== WHAT IS NEEDED ==
From the records below, copy out exactly the lines from the one containing "This screenshot has width=640, height=723." to the one containing "Click the TP-LINK", both included. Add nothing else.

== DATA SECTION ==
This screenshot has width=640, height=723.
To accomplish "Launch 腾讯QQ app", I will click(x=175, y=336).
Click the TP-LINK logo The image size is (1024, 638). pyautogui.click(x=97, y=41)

* * *

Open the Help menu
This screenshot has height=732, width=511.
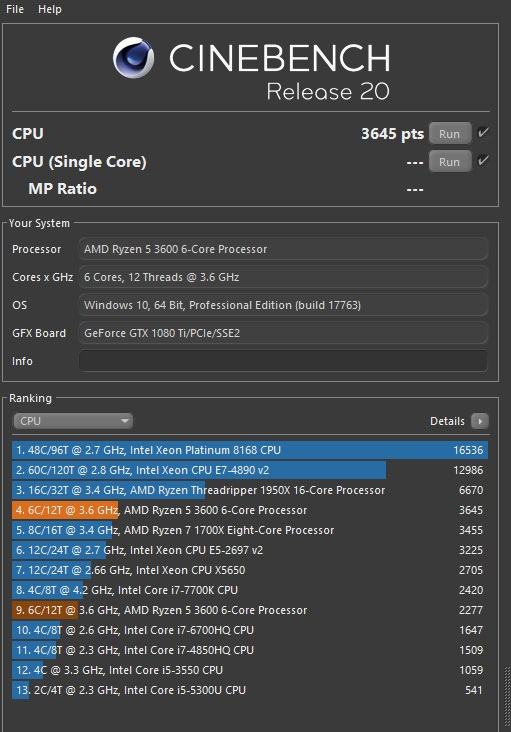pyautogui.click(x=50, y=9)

== WORKED SOLUTION ==
This screenshot has width=640, height=723.
To accomplish "Launch 腾讯QQ app", I will click(x=175, y=336).
Click the TP-LINK logo The image size is (1024, 638). pyautogui.click(x=97, y=41)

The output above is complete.